§ Exercise aim
Copy each of the following rows word for word, with nothing changed.

#####

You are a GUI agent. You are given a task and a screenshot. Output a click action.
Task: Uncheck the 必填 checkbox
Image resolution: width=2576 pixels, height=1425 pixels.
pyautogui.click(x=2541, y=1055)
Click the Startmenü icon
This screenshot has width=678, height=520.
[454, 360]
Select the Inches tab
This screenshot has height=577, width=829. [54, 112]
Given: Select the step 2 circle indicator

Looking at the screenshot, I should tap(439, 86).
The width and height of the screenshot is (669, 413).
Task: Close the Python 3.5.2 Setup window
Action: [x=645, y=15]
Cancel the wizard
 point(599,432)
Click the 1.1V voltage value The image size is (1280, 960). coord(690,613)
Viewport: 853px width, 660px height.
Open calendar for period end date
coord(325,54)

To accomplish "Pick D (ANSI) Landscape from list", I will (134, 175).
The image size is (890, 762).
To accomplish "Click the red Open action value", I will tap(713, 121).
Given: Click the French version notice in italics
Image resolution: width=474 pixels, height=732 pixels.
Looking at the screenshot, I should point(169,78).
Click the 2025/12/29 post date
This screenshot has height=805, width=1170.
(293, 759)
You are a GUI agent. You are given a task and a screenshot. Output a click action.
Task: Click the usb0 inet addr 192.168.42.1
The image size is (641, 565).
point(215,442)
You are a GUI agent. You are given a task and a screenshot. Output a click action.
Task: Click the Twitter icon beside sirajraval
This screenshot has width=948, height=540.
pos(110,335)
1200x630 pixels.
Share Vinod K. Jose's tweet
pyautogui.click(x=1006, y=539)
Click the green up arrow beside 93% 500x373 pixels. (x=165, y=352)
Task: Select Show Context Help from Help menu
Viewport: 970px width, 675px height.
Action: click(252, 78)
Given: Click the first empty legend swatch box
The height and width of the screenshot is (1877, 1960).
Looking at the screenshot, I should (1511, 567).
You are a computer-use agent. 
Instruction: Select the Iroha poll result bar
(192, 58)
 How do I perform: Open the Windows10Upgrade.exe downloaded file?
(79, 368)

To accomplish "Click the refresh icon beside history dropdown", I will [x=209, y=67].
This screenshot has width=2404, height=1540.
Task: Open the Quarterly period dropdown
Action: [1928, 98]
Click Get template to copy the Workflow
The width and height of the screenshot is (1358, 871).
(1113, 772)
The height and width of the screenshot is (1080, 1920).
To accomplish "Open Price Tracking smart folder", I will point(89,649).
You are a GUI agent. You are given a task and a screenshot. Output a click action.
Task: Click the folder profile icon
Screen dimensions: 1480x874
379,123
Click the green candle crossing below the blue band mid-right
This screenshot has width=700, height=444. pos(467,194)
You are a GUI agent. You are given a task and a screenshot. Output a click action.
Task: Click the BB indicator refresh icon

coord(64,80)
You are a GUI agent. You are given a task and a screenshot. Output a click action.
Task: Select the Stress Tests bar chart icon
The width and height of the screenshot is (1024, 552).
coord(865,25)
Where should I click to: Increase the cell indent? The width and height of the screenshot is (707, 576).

#####

§ Result of this exercise
You are a GUI agent. You are given a task and a screenshot. Output a click action.
Task: Uncheck the 必填 checkbox
Image resolution: width=2576 pixels, height=1425 pixels.
pyautogui.click(x=2541, y=1055)
Click the Startmenü icon
This screenshot has width=678, height=520.
[454, 360]
Select the Inches tab
This screenshot has height=577, width=829. [54, 112]
Given: Select the step 2 circle indicator

Looking at the screenshot, I should tap(439, 86).
The width and height of the screenshot is (669, 413).
Task: Close the Python 3.5.2 Setup window
Action: [x=645, y=15]
Cancel the wizard
 point(599,432)
Click the 1.1V voltage value The image size is (1280, 960). coord(690,613)
Viewport: 853px width, 660px height.
Open calendar for period end date
coord(325,54)

To accomplish "Pick D (ANSI) Landscape from list", I will (134, 175).
The image size is (890, 762).
To accomplish "Click the red Open action value", I will tap(713, 121).
Given: Click the French version notice in italics
Image resolution: width=474 pixels, height=732 pixels.
Looking at the screenshot, I should point(169,78).
Click the 2025/12/29 post date
This screenshot has height=805, width=1170.
(293, 759)
You are a GUI agent. You are given a task and a screenshot. Output a click action.
Task: Click the usb0 inet addr 192.168.42.1
The image size is (641, 565).
point(215,442)
You are a GUI agent. You are given a task and a screenshot. Output a click action.
Task: Click the Twitter icon beside sirajraval
This screenshot has width=948, height=540.
pos(110,335)
1200x630 pixels.
Share Vinod K. Jose's tweet
pyautogui.click(x=1006, y=539)
Click the green up arrow beside 93% 500x373 pixels. (x=165, y=352)
Task: Select Show Context Help from Help menu
Viewport: 970px width, 675px height.
Action: click(252, 78)
Given: Click the first empty legend swatch box
The height and width of the screenshot is (1877, 1960).
Looking at the screenshot, I should (1511, 567).
You are a computer-use agent. 
Instruction: Select the Iroha poll result bar
(192, 58)
 How do I perform: Open the Windows10Upgrade.exe downloaded file?
(79, 368)

To accomplish "Click the refresh icon beside history dropdown", I will [x=209, y=67].
This screenshot has width=2404, height=1540.
Task: Open the Quarterly period dropdown
Action: [1928, 98]
Click Get template to copy the Workflow
The width and height of the screenshot is (1358, 871).
(1113, 772)
The height and width of the screenshot is (1080, 1920).
To accomplish "Open Price Tracking smart folder", I will point(89,649).
You are a GUI agent. You are given a task and a screenshot. Output a click action.
Task: Click the folder profile icon
Screen dimensions: 1480x874
379,123
Click the green candle crossing below the blue band mid-right
This screenshot has width=700, height=444. pos(467,194)
You are a GUI agent. You are given a task and a screenshot. Output a click action.
Task: Click the BB indicator refresh icon

coord(64,80)
You are a GUI agent. You are given a task and a screenshot. Output a click action.
Task: Select the Stress Tests bar chart icon
The width and height of the screenshot is (1024, 552).
coord(865,25)
Where should I click to: Increase the cell indent? The width and height of the screenshot is (707, 576).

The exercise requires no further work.